PREGUNTAS POR RESPONDER:
[a] Según el fragmento sobre el fariseo y el publicano, ¿en qué postura reza el fariseo?
[b] Extraiga del fragmento sobre el fariseo y el publicano el pasaje comprendido entre "El fariseo reza" y "superior a él.", ambos incluidos.

FRAGMENTO DEL DOCUMENTO:
┄┄┄┄┄┄┄┄┄┄

Nos dice el Evangelio que Dios rechazó la oración del fariseo y acogió la del publicano. ¿Por qué? Un padre de la Iglesia lo resume de una manera muy simple: Porque el pecado del publicano fue perdonado debido a su humildad, en cambio la justicia del fariseo no fue tenida en cuenta debido a  su soberbia. El que se llamó a sí mismo pecador, volvió a su casa justo y el que se llamó así mismo justo volvió a su casa pecador.

FARISEO:

El fariseo reza de pie, erguido.

Comienza dando gracias a Dios, y eso está muy bien. Pero no le agradece por ser Dios quien es, sino por ser él una persona tan excelente. Porque yo no soy como los demás: ladrones, adúlteros, injustos. Hasta allí todavía podría salvarse, es verdad que él era una persona intachable en cumplir la ley.

Pero en su oración hay tres faltas muy graves:

1a)     Se tiene por justo y no ve sus pecados.

1b)    Atribuye esa justicia, no a la gracia de Dios sino a sí mismo, a sus propias obras, y se gloría de esas obras ante Dios.

1c)     Juzga y desprecia al publicano creyéndose superior a él.

En el fondo, el fariseo no va a orar, va a auto-contemplarse de una manera narcisista. No es Dios el centro de su oración, sino su propio YO.  Su oración es una especie de himno al egocentrismo. YO no soy como los demás hombres, YO no soy ladrón, YO ayuno, YO pago el diezmo, YO cumplo los mandamientos. No le reza a Dios, se sirve de Dios para alimentar su ego, y los demás (incluido el publicano) son el telón de fondo de su hermoso autoretrato.

Su problema es la SOBERBIA: Qué terrible enfermedad espiritual es la soberbia. El soberbio no necesita a Dios para ser salvado, porque él cree que se salva por sus méritos y sus obras. El soberbio no confía en la fuerza de Dios, sino en sus propias luces, habilidades y talentos. El soberbio se cree bueno, se cree justo. Y lo peor de todo es que no se da cuenta que es soberbio.

Otra cara de la soberbia, es el autodesprecio y la actitud de víctima. YO no sirvo para nada, YO soy impuro, YO estoy lleno de defectos, YO soy un ser despreciable. Sigue siendo una actitud egocéntrica y autoreferente en la que en lugar de mirar a Jesús, me miro a mí mismo. En lugar de centrarme en Jesús me centro de MÍ.

┄┄┄┄┄┄┄┄┄┄

SECCIÓN DE DATOS:
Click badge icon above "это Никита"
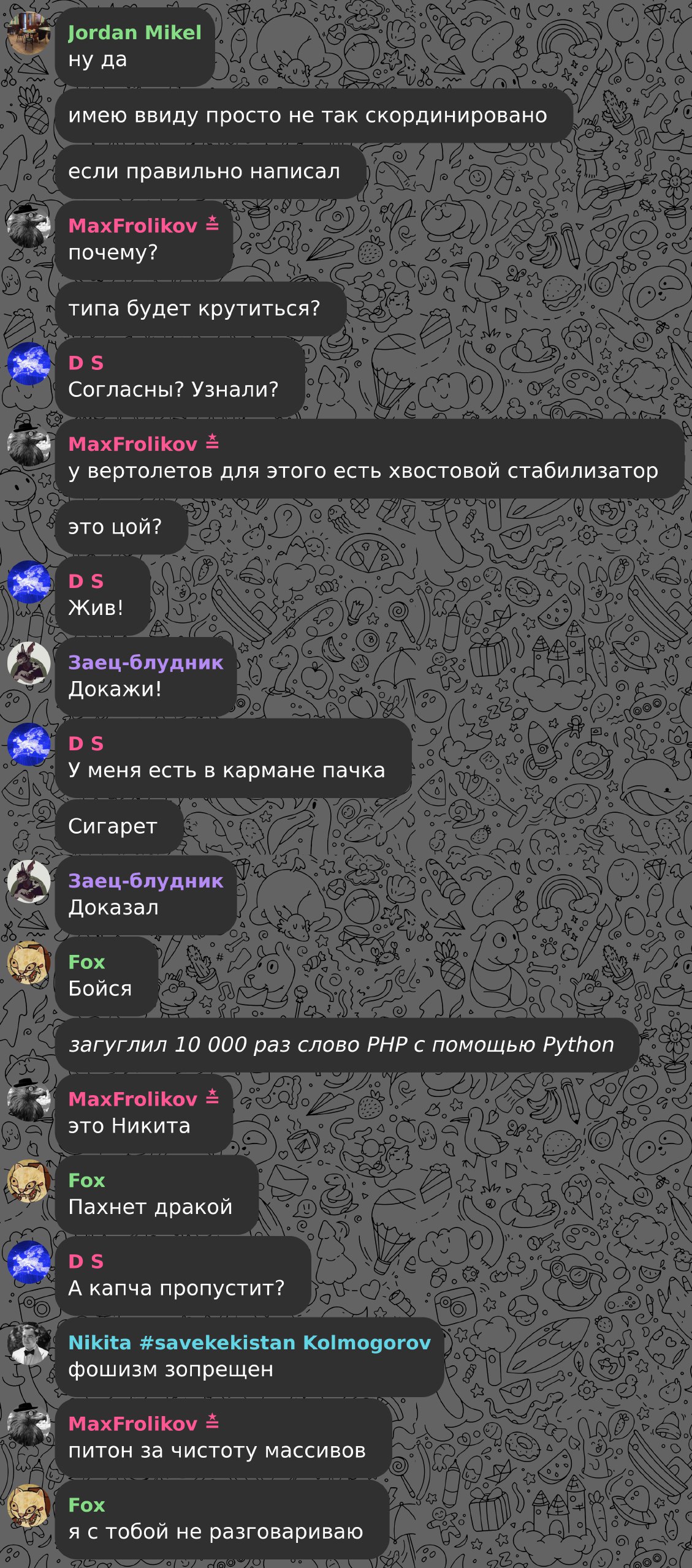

┄┄┄┄┄┄┄┄┄┄

LISTA DE RESPUESTAS:
[a] De pie, erguido.

[b]
El fariseo reza de pie, erguido.

Comienza dando gracias a Dios, y eso está muy bien. Pero no le agradece por ser Dios quien es, sino por ser él una persona tan excelente. Porque yo no soy como los demás: ladrones, adúlteros, injustos. Hasta allí todavía podría salvarse, es verdad que él era una persona intachable en cumplir la ley.

Pero en su oración hay tres faltas muy graves:

1a)     Se tiene por justo y no ve sus pecados.

1b)    Atribuye esa justicia, no a la gracia de Dios sino a sí mismo, a sus propias obras, y se gloría de esas obras ante Dios.

1c)     Juzga y desprecia al publicano creyéndose superior a él.